Zu einer Person, die im Buch nicht auftaucht, aber eine wichtige Rolle spielt, bin ich allerdings noch gar nicht gekommen. Was wäre Ein gutes Omen schließlich ohne Freddie Mercury und den ganzen Queen-Referenzen. Hier hat der für Musikverantwortliche David Arnold perfekte Arbeit geleistet. Glücklicherweise konnten für Good Omens die Lizenzen für diverse Lieder von Queen erworben werden und finden ihren Auftritt in der Serie und tragen so zu mindestens einem Gag bei, bei dem ich lauthals lachen musste. Sogar die Rechte zu Bohemian Rhapsody konnten erworben werden, was in Anbetracht des gleichnamigen Kinofilms dieses Jahr keine Selbstverständlichkeit war.
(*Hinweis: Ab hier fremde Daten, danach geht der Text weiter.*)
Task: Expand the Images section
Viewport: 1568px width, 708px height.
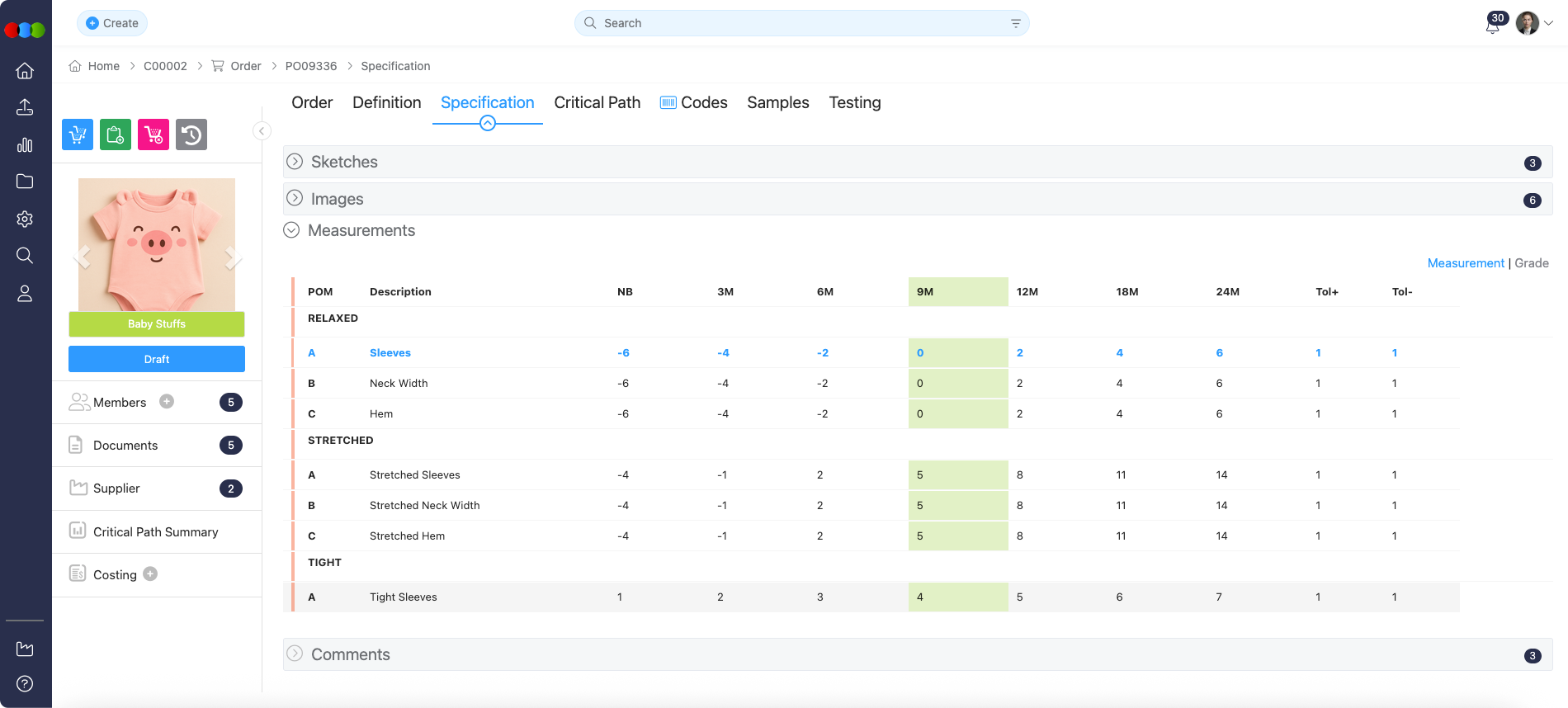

Es war wohl angeblich so, dass nur durch den Wechsel des Regisseurs bei Bohemian Rhapsody und dem dadurch entstehenden Zweifel, ob der Film ein Erfolg werden würde, die Lizenzen nochmals an Good Omens verkauft wurden. Wäre im Voraus bekannt geworden, dass Bohemian Rhapsody mehrere Oscars gewinnt, so wäre Good Omens wohl um das Queen-Lied ärmer gewesen. Oder es wäre gar nicht zustande gekommen, da das als Lied als so zentral für eine wichtige Szene erachtet wurde, dass ohne die Lizenzen, das gesamte Projekt nochmal überdacht worden wäre.

Glücklicherweise befinden wir uns in dieser Hose der Zeit und können diese gelungene Adaption genießen. Klare Empfehlung!